Locazione non abitativa: transazione e giudicato precludono l’indennità di avviamento (Cass. civ. Sez. III n. 5680 del 04.03.2025)
Principi di diritto (Massima)
In tema di locazione di immobile ad uso non abitativo, qualora il giudicato formatosi in un precedente giudizio abbia escluso il diritto del conduttore all’indennità per la perdita dell’avviamento commerciale, la successiva transazione, che recepisce espressamente quel dictum e prosegue il rapporto locatizio, preclude la riproposizione della medesima domanda. La stipulazione di un nuovo contratto tra le stesse parti e sul medesimo immobile non integra novazione del rapporto, né deroga al giudicato, in difetto degli elementi dell’animus e della causa novandi: la variazione del canone o della scadenza è modifica accessoria. Il conduttore che abbia accettato il dictum, richiamando le norme sulla disciplina del rapporto, non può riaprire l’accertamento sulla natura dell’attività esercitata.
Il Fatto
Una struttura sanitaria conduttrice di un immobile ad uso non abitativo, adibito a casa di cura, agiva in giudizio per ottenere l’indennità per la cessazione del rapporto di locazione, nella misura piena di ventuno mensilità, oltre al risarcimento del danno da mancato pagamento. Il rapporto era cessato alla scadenza, a seguito di disdetta tempestiva della locatrice.
La locatrice eccepiva che il giudicato formatosi in un precedente giudizio aveva già escluso il diritto all’indennità di avviamento e che le parti, con successiva transazione, avevano proseguito il rapporto stipulando un nuovo contratto. Il Tribunale di Roma rigettava la domanda; la Corte d’appello di Roma confermava. La conduttrice ricorreva per cassazione con due motivi.

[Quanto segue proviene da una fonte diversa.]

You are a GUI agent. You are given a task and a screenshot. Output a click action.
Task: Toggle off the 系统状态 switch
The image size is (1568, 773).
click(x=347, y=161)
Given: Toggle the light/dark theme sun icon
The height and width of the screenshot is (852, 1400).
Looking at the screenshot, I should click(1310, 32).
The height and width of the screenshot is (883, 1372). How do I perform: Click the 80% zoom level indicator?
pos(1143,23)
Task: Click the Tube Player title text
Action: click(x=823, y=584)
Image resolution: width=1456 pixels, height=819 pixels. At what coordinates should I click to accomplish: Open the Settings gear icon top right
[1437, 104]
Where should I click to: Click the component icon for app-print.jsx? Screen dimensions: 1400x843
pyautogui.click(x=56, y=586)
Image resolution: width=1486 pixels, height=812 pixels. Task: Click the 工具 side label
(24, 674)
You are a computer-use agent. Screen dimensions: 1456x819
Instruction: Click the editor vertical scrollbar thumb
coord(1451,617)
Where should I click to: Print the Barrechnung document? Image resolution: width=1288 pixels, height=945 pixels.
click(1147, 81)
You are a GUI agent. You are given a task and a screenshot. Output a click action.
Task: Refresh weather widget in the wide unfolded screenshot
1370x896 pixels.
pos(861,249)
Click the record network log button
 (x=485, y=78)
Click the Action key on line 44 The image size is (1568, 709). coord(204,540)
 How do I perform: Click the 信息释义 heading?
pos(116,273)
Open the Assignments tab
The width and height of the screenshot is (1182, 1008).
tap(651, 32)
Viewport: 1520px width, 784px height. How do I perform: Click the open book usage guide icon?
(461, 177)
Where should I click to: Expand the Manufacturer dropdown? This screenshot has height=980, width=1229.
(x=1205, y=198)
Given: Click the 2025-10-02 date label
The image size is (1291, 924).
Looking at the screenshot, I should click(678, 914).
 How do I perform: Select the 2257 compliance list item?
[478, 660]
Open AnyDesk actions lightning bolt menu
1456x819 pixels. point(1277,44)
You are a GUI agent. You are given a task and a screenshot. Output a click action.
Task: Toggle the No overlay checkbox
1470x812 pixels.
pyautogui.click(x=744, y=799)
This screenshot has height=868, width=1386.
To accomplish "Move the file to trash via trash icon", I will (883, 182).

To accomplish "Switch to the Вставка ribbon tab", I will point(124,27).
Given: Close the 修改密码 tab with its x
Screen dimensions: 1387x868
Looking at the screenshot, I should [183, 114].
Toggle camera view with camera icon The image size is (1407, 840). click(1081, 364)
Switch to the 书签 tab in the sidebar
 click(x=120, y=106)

La Motivazione della Corte
Il primo motivo denunciava violazione degli artt. 2909 e 1362 ss. c.c., sostenendo che il nuovo contratto del 1995, con effetto novativo e reciproche rinunce, avesse superato il dictum pretorile, relativo a un rapporto ormai cessato. Il secondo motivo censurava l’esclusione dell’art. 34, comma 1, legge n. 392/1978, per la natura dell’attività sanitaria, idonea a comportare contatti diretti con il pubblico.
La Suprema Corte rigetta il primo motivo, che assume carattere assorbente. La corte territoriale non aveva affatto accertato l’autonomia del nuovo rapporto, ma anzi ne aveva escluso la novazione, rilevando la prosecuzione del rapporto locativo secondo modalità identiche a quelle del primo contratto.
Richiamando un orientamento consolidato, la Corte ribadisce che la variazione del canone o della scadenza non integra novazione, trattandosi di modificazioni accessorie: occorrono il mutamento dell’oggetto o del titolo e la ricorrenza di animus e causa novandi, il cui accertamento spetta al giudice di merito ed è insindacabile in sede di legittimità se correttamente motivato.
Quanto alla transazione, l’abbandono dei giudizi in corso non poteva riferirsi al giudicato già formatosi. Le parti avrebbero potuto disporne gli effetti, ma non lo fecero: lo recepirono, con il richiamo espresso agli artt. 35 e 41 della legge n. 392/1978. Infine, la censura sull’art. 79 della legge n. 392/1978 è infondata: il contratto del 1995, stipulato sulla base del giudicato e in conformità ad esso, trova giustificazione nella causa della transazione e resta sottratto a quella disciplina.
Al rigetto consegue la condanna alle spese e l’attestazione dei presupposti per il contributo unificato, se dovuto.